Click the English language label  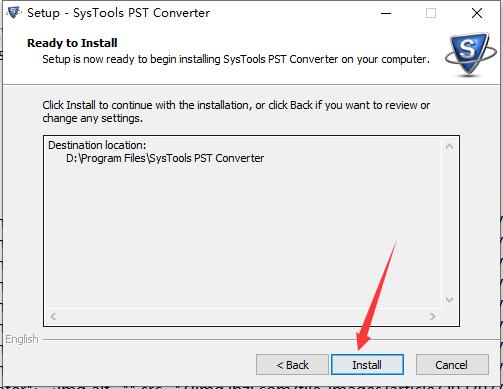tap(22, 339)
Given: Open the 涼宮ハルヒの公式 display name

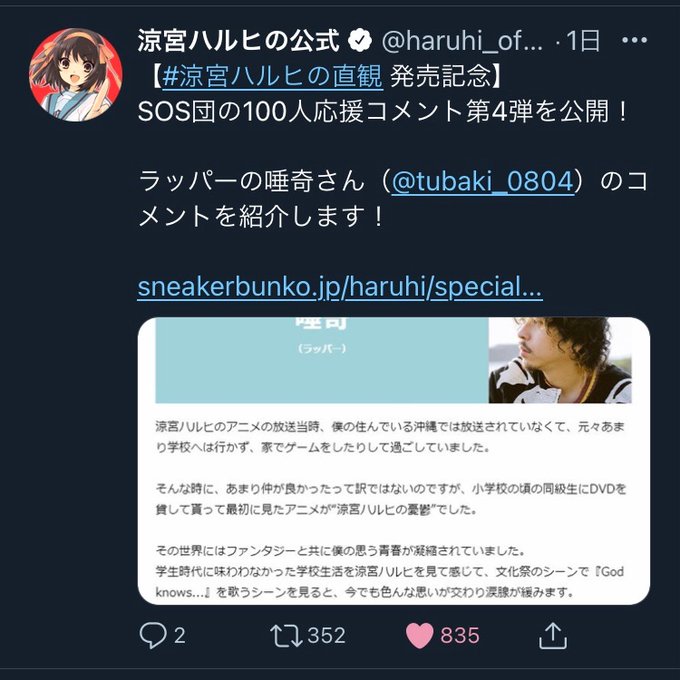Looking at the screenshot, I should [x=239, y=41].
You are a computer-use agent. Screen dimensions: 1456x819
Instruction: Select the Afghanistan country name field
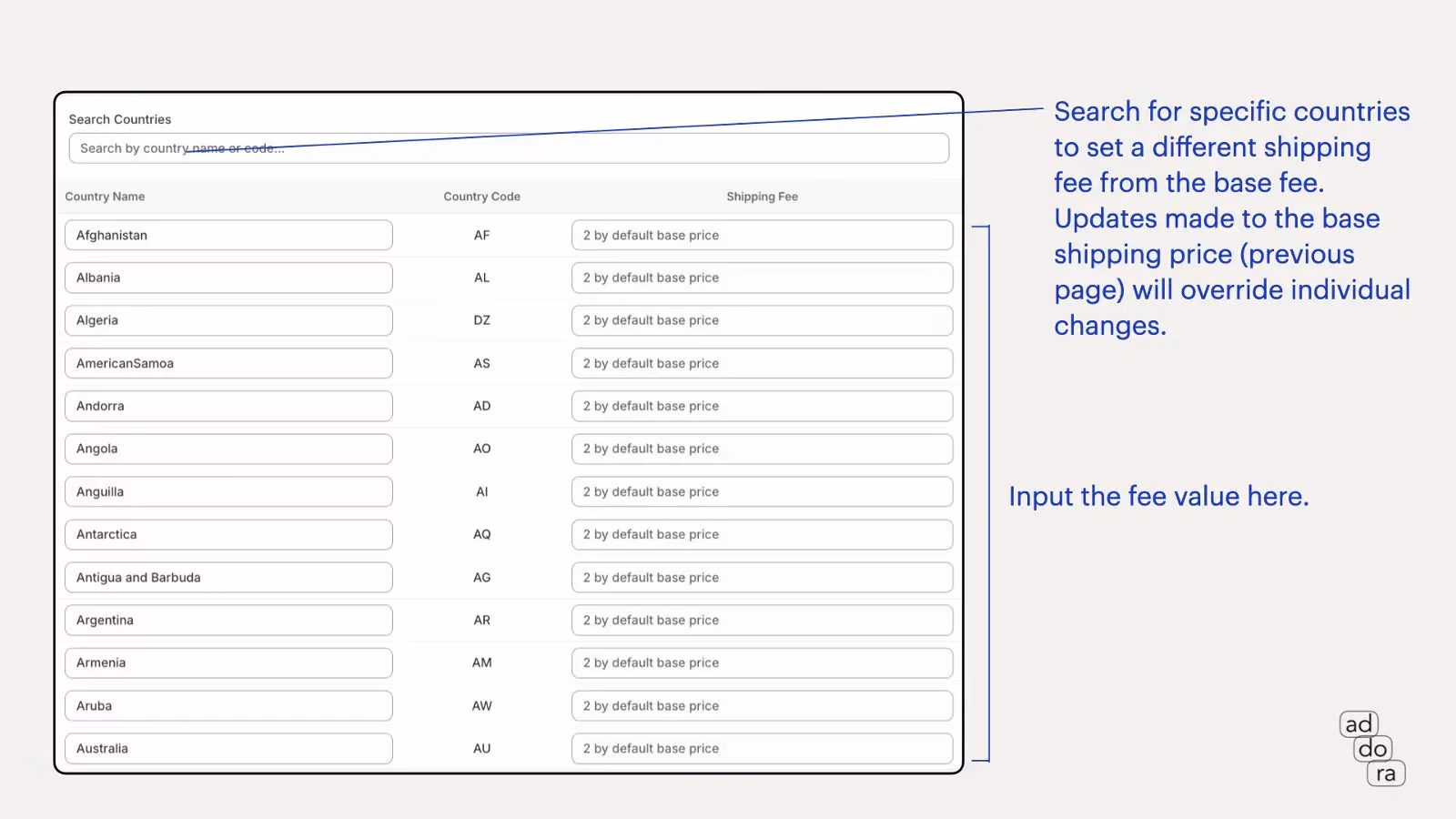pyautogui.click(x=228, y=235)
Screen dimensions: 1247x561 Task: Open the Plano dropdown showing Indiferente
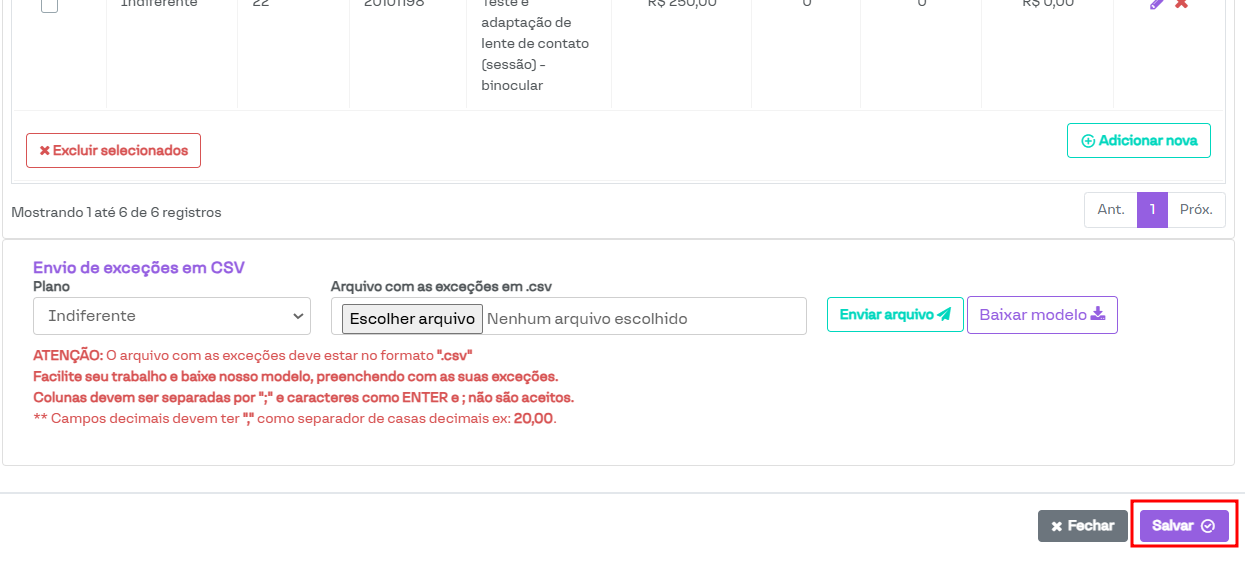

- - -

Count the lines in the records above that contain the word "dimensions", and reply with only that number.

2